Sujet : Re: Good hash for pointers
De : jameskuyper (at) *nospam* alumni.caltech.edu (James Kuyper)
Groupes : comp.lang.cDate : 19. Jun 2024, 00:23:37
Autres entêtes
Organisation : A noiseless patient Spider
Message-ID : <v4t4tq$1j49k$1@dont-email.me>
References : 1 2 3 4 5 6 7 8 9 10 11 12 13 14 15 16 17 18 19
User-Agent : Mozilla Thunderbird
Tim Rentsch <
tr.17687@z991.linuxsc.com> writes:
...
I see. So it isn't that you think "ANSI C" is wrong, just
that it might be misleading or that C89 or C90 is preferable.
ANSI's documentation is quite clear about the fact that there is, at any
time, only one ANSI C standard, which is the version most recently
approved - the older versions cease to be ANSI standards as soon as
newer ones are approved. C17 is the current ANSI standard for C.

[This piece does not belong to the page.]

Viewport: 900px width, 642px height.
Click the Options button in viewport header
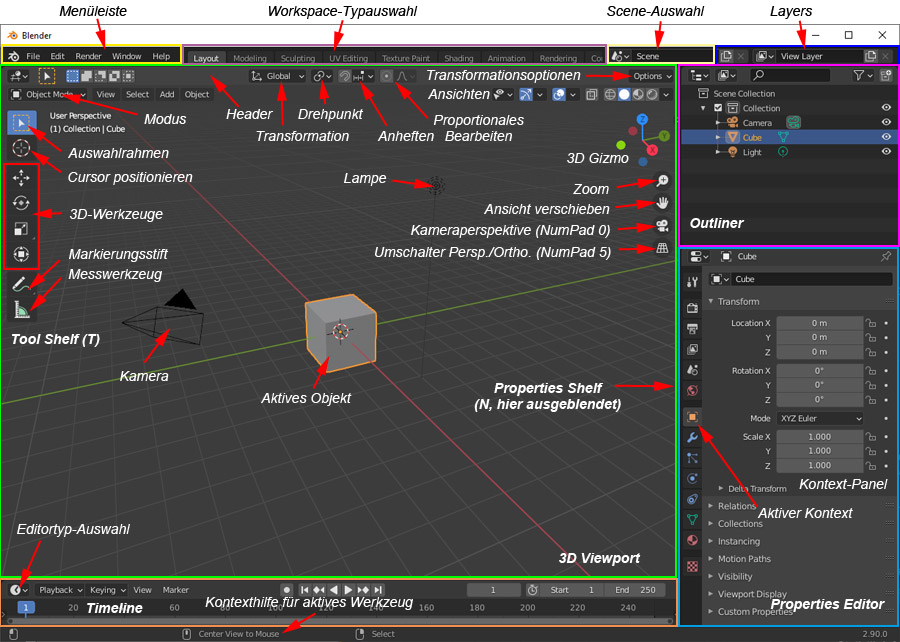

Therefore, using "ANSI C" to mean specifically C89 is inaccurate, unless
the wording makes it clear that it's referring to a time period when
that was the current ANSI C standard.
Personally I would be surprised if someone used "ANSI C" to
mean anything other than C89/C90,
I would expect the term to be used almost exclusively by people who
incorrectly think that it means C89. Since it became an ISO standard
with C90, few people who care about the latest version of the C standard
worry about the parallel ANSI standard. Most people never got into the
habit of using "ISO C" to mean specifically C90, so they didn't need to
break that habit when it was superseded by C99.